If you’ve ever played Creature in the Well, a game which I highly recommended, the concept of “throwing around a bunch of balls to hit stuff” is not foreign to you, and here they are used in a very similar fashion. While ranged attacks are used in the bulk of the puzzles, more on them later, they can be shot as charged attacks to inflict status conditions on enemies. You can freeze enemies, burn them, and more, each having unique affects from basic damage to interrupting their attacks.
It’s all very deep and amounts to a near-infinitely configurable system. And all of those elemental specs work together with your gear to give you exactly the edge you’re looking for. If you love the idea of coming up with complex character builds, really – look no further than CrossCode.
The Dungeons! Oh, the Dungeons!
Arguably the most prominent part of CrossCode, the dungeons tend to follow the pattern – puzzle room, boss room, puzzle room, boss room. The difference between other games with puzzly dungeons is that these puzzles are actually tough. And you learn to love the boss fights, because they give your brain some time to recover after being heavily strained figuring out how in the actual heck do I solve this thing!?
The puzzles start off easy enough, and it really does ramp up the difficulty and complexity at a fair rate. But eventually, they’ll become so obtuse you’ll walk into a room, see a few dozen statuses, moveable blocks, etc, and have no idea what is the end goal (a tip – look at the lighting patterns on the floor for a clue). Remember that Office episode where Dwight keeps getting parts for a mystery contraption, that he thinks for sure is a gun? Then it ends up being a nutcracker? That’s what I’m talking about – you’ll see all these puzzle pieces laid out, but have no idea of the end goal.
One of the dungeons actually took me three damn days to get through because I was actually mentally exhausted after figuring out a few puzzles. You’ll have new concepts introduced to you and have to figure out the little nuances with using them, and it can get frustrating at times. let me tell you though – once you do figure it out, it’s an incredibly satisfying feeling.
Guys, I cannot communicate how excellent the dungeons are in this game.
Of course, a true RPG dungeon would be incomplete with boss fights, and all of them are absolutely epic. What I like most about them is that they don’t rely on petty things like reaction times or trial and error – you can beat every boss on the first attempt. It’s tricky, but there are no “gotchas” here. You learn the moves by watching and being patient, you drop a few buff items if you’re feeling frisky, figure out the weaknesses, and fight away.
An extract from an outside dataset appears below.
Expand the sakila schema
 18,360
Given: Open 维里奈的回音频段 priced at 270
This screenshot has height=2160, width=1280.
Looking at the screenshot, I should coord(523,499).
Should You Play This Game?
I’d think it’s pretty obvious that I loved every second of my 50 hours spent with CrossCode. There’s a lot of twists and turns as far as the story goes, and of course I’m skipping over all of that in the name of avoiding any spoilers – but this is a real gem that sadly didn’t seem to get a whole lot of coverage. In a genre saturated with fetch quests and boring combat and simple puzzles, CrossCode takes all of those things, iterates and improves upon them, and wraps it all up with a retro look and a bow of terrific narrative that never takes itself too seriously. There’s even DLC coming out this summer (for the Switch version, at least), and I cannot wait to get my hands on it, because it’s been a week since I beat the game and I still miss it.
With a baby at home, I won’t spend 50+ hours on something I don’t absolutely adore, and whether your gaming time is pressed or not, I can’t think of a game I’d recommend more than CrossCode.